Update cmake minimum version to 3.5.1

Submitted by Hans Johnson

Assigned to Nobody

Link to original bugzilla bug (#1767)
Version: 3.4 (development)

Description

The primary reason for this updated minimum version is to minimize developer burden for the test cases.

Newer versions of cmake (greater than 3.0) add several convenient directives that require less cmake code.

Versions of cmake greater than 3.5 provide increased support for CXX11 standards compliance.

This issue is primarily to start a discussion about how much development burden should be placed on maintaining such long backward compatibility.

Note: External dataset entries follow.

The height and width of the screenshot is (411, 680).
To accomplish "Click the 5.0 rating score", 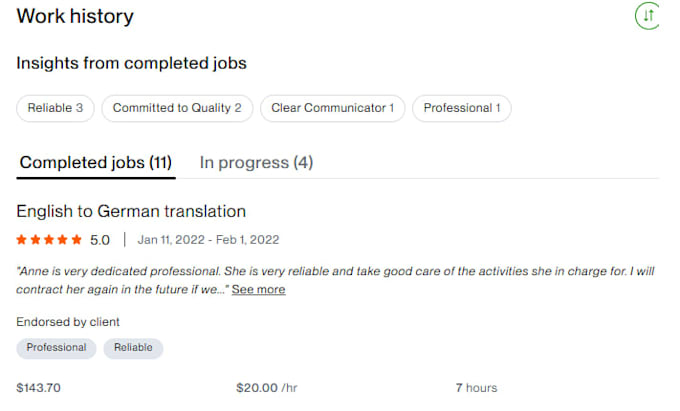I will (x=100, y=240).

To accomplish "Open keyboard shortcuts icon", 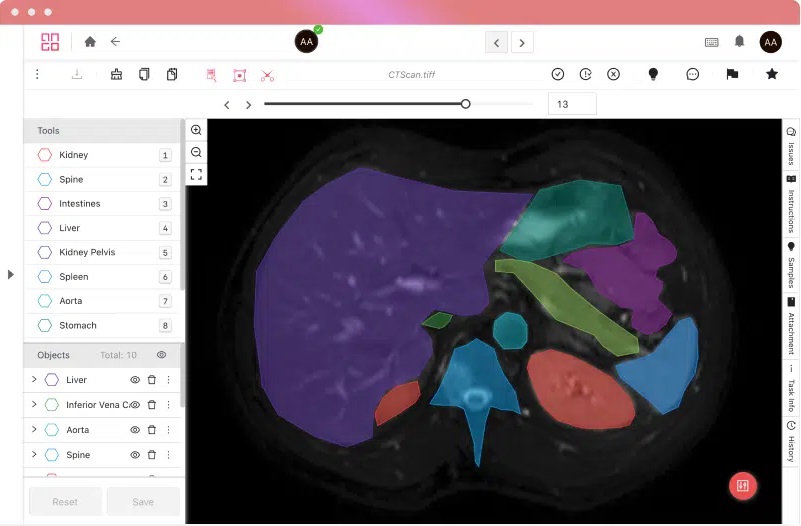I will (x=711, y=42).
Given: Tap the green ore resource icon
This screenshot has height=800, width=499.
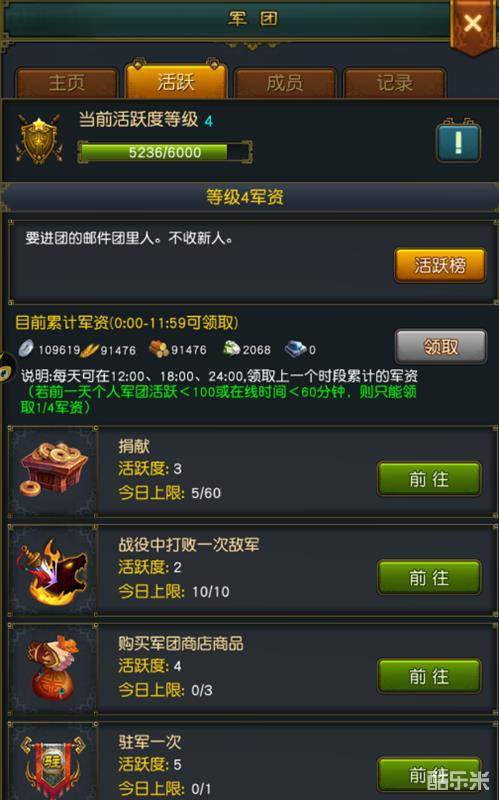Looking at the screenshot, I should [232, 348].
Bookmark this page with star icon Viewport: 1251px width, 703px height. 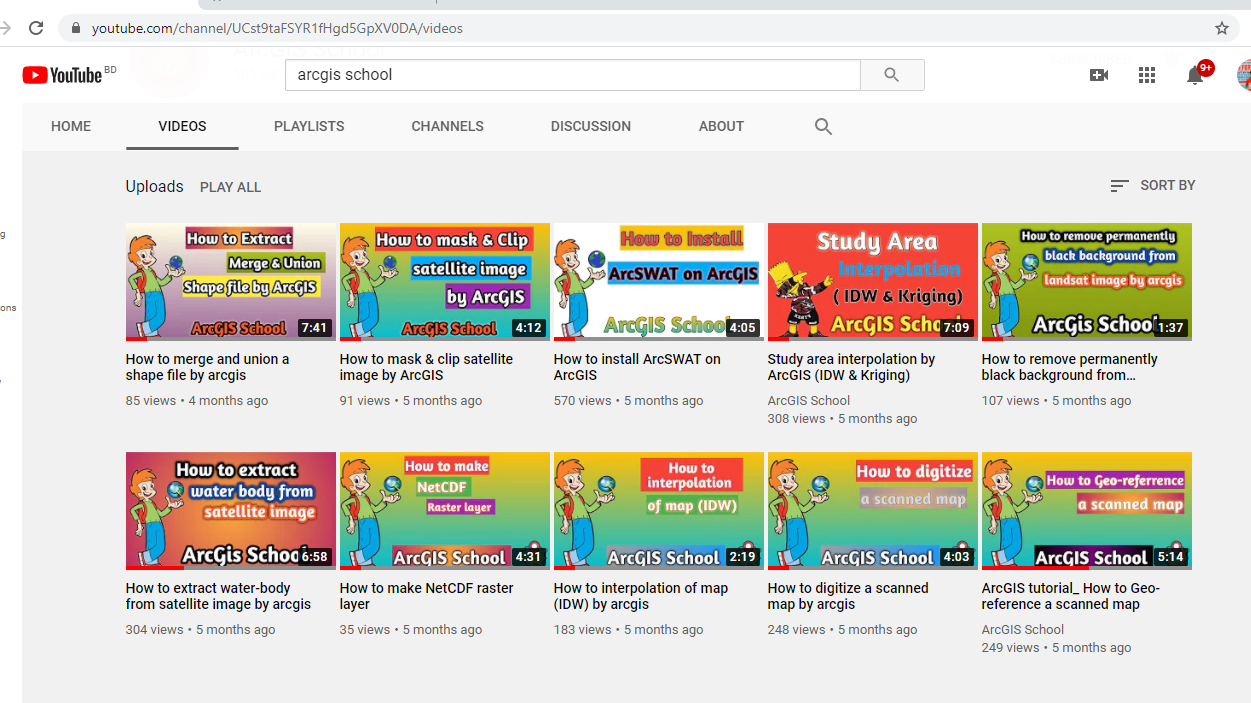[1221, 28]
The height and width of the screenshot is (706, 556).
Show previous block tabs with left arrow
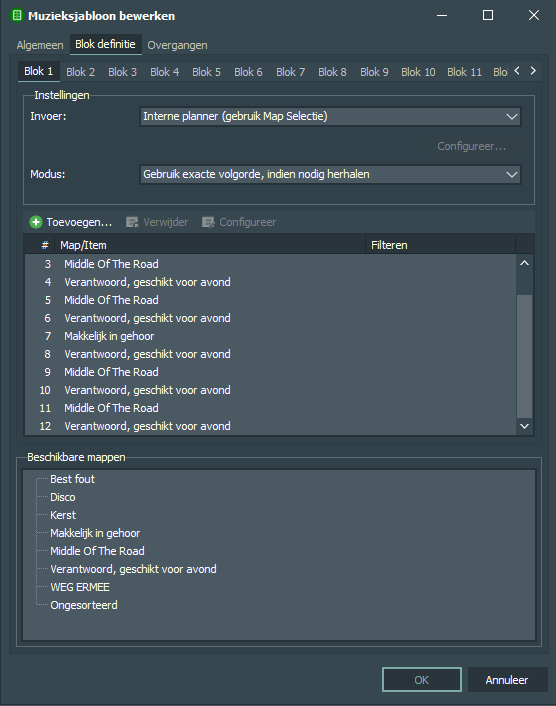click(517, 71)
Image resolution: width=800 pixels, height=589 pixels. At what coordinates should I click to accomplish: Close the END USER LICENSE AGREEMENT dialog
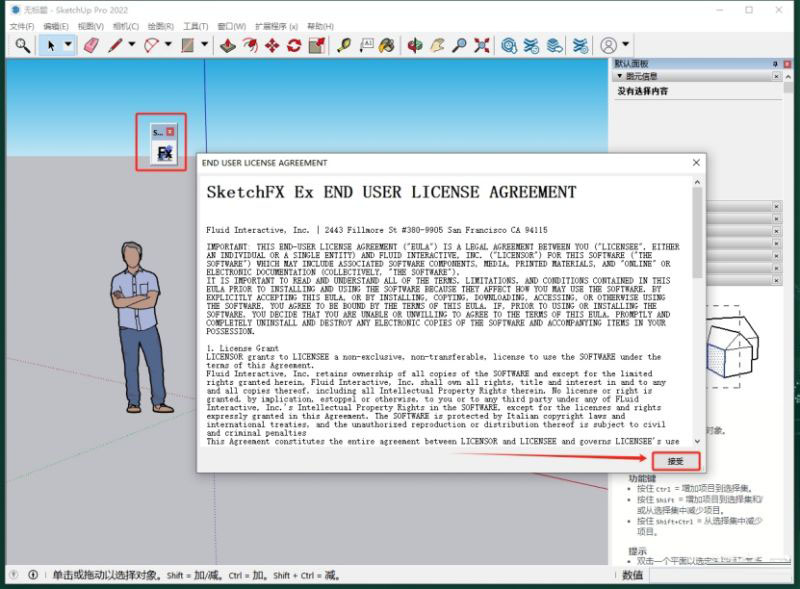coord(696,162)
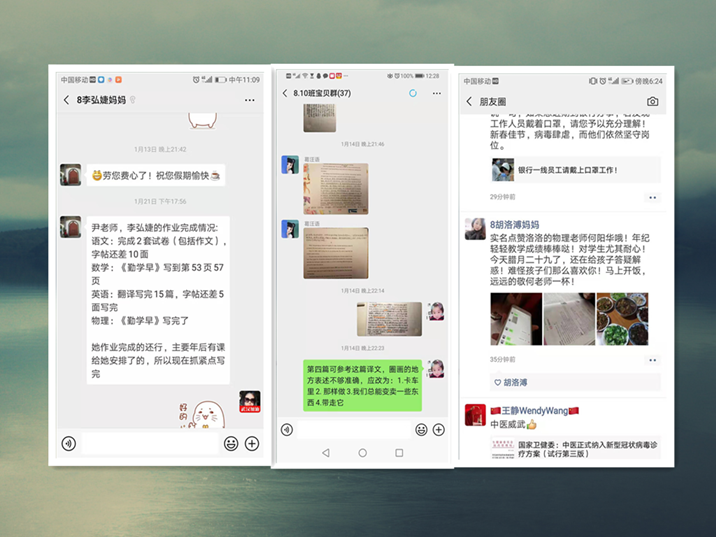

https://unix.stackexchange.com/questions/535052/what-cmake-version-can-i-rely-on-in-current-popular-linux-distributions

pkgs.org tells me that the available versions of CMake in the Linux distributions it knows about are as follows:

Arch Linux: 3.15.2
CentOS: 2.8.12.2 (CentOS 7 and 6)
Debian: 3.13.4 (Debian 10), 3.7.2 (Debian 9), 3.0.2 (Debian 8)
Fedora: 3.14.5 (Fedora 30 and 29)
Mageia: 3.14.3 (Mageia 7), 3.10.2 (Mageia 6)
OpenMandriva: 3.14.5 (OpenMandriva 4.0), 3.11.4 (OpenMandriva 3.0)
openSUSE Leap: 3.10.2 (this is the release-based distribution version of openSUSE)
openSUSE Tumbleweed: 3.13.4 (this is the rolling release of openSUSE)
Slackware: 3.5.2 (Slackware 14.2), 2.8.12 (Slackware 14.1), 2.8.8 (Slackware 14.0)
Ubuntu: 3.13.4 (Ubuntu 19.04), 3.10.2 (Ubuntu 18.04), 3.5.1 (Ubuntu 16.04), 2.8.12/3.5.1 (Ubuntu 14.04; 3.5.1 is available as the cmake3 package)
In addition to the above, RHEL 8 has 3.11.4; previous versions of RHEL carry the same version as CentOS (as you’d expect). EPEL carries a cmake3 package providing version 3.13.5 for CentOS and RHEL 7, and version 3.6.1 for CentOS and RHEL 6.

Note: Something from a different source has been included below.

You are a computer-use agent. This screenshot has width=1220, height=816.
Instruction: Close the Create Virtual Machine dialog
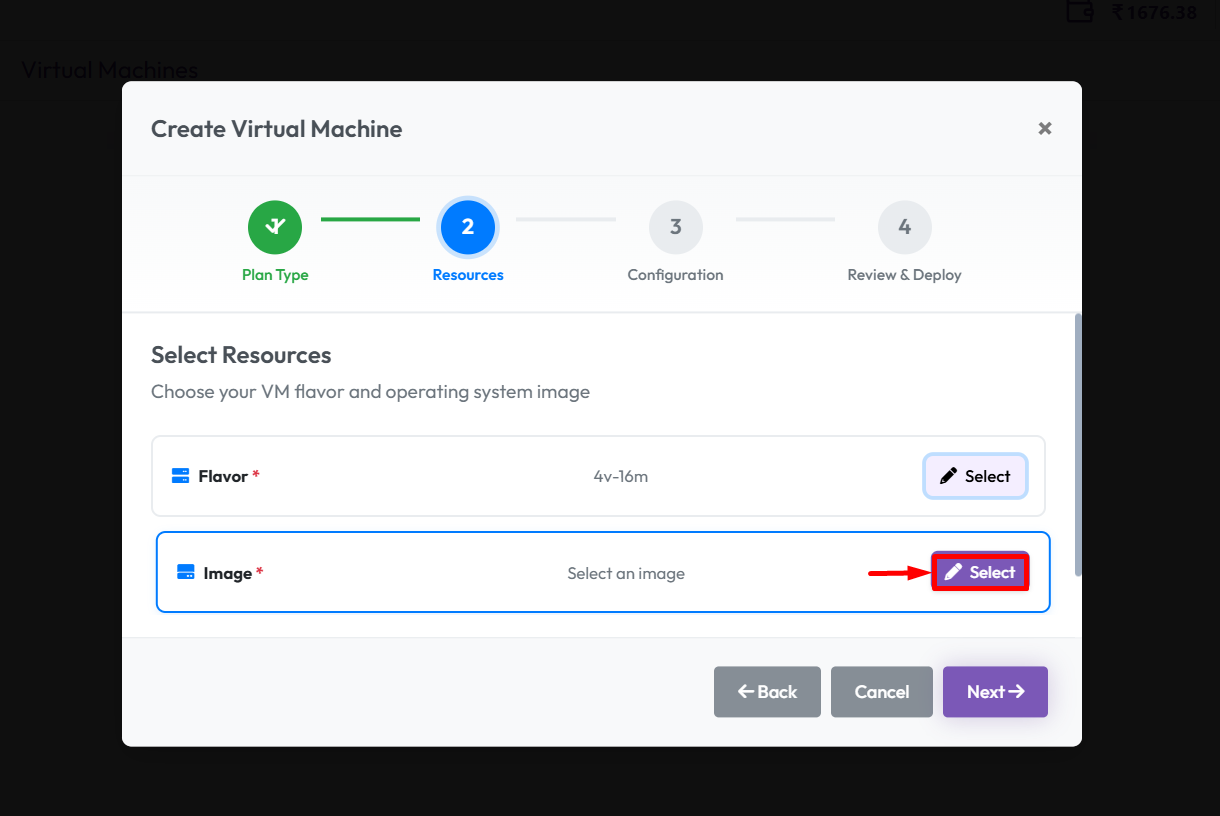tap(1045, 129)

For non-Linux distributions:

FreeBSD: 3.14.5
NetBSD: 3.14.5
OpenBSD: 3.15.2
macOS (via Homebrew): 3.15.2
The versions above are the latest version available in each release of the given distribution, not necessarily the default version — I expect most users to be comfortable enough keeping their distribution up to date within a given release.

I don’t know what’s needed to cover 90% of the installed base. If you stick to the latest version of all distributions above, then 3.5.2 covers everything apart from CentOS, and 3.10.2 covers everything apart from CentOS and Slackware. The CentOS situation should be temporary anyway, since CentOS 8 is forthcoming, and can be worked around by using EPEL. If you want to include releases which are still in wide use, then you’re down to 2.8.12.2 since CentOS and RHEL have a large installed base (but again, see EPEL), or 3.5.1 if you want to ignore that but still include popular releases of Debian and Ubuntu.

I suspect the most popular distribution on the desktop is Ubuntu, followed perhaps by Fedora (ignoring macOS and ChromeOS); on servers, RHEL, CentOS and other RHEL derivatives, Debian, Ubuntu, and proprietary distributions used by server hosts, in some order. But it’s impossible to get reliable data. (Distrowatch’s popularity figures reflect the popularity of Distrowatch’s pages on each distribution, not the usage of each distribution).